Because I live in Australia I have travelled extensively in Asia. However, over recent years I’ve developed an interest in India and Nepal. I have visited both countries several times and really enjoy visiting the remote villages there.
4. Tell us about some of your most recent travel experiences
Last year I went to Tibet and my most recent journey was a three month trip to India traveling to the rural areas of Gujarat and Rajasthan to photograph ethnic tribal groups.
5. What challenges have you faced in regards to travel
None really – accept on my first trip to Nepal. I happened to be there when the massive earthquake struck in 2015. This was an awful experience and one I will never forget. The effect on the villages was catastrophic – I’ve been back every year since and many people are still left homeless. Re-building has been very slow.
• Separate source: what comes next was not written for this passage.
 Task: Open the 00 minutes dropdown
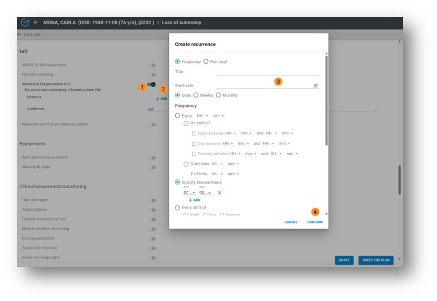(x=205, y=193)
6. Tell us about 3 of your most inspiring travel experiences
Attending university in China for two stints of four months made a huge impact on me. It was the first time I had been overseas by myself. But it really gave me the confidence to travel on my own. Both Tibet and Nepal are close to my heart. I had been told that you could only travel to Tibet in a group, but that’s not correct. You can go as a solo traveller, you just need to apply for a group visa and go in a group of one! My first trip to India was to Varanasi for ten days (I travelled there from Nepal). Those ten days in Varanasi were to get me hooked on India.
7. Is there a place you have visited that has surprised you in a good or bad way?
That would have to be India. India is a feast for the senses – especially as a photographer. It’s one of the most visually exciting places I’ve ever been to and the people are incredibly friendly and welcoming. However, the poverty can be very confronting. Human (and animal) suffering is evident and can be very heartbreaking.
8. In what ways has travel changed your perspective about life, people, the world
Travel does make me very thankful for what I have inmy own life. But it also makes one realise that material things aren’t everything. I’ve met some of the most wonderful people who live very basic existences, but their hearts are full, and they have a great sense of family and community.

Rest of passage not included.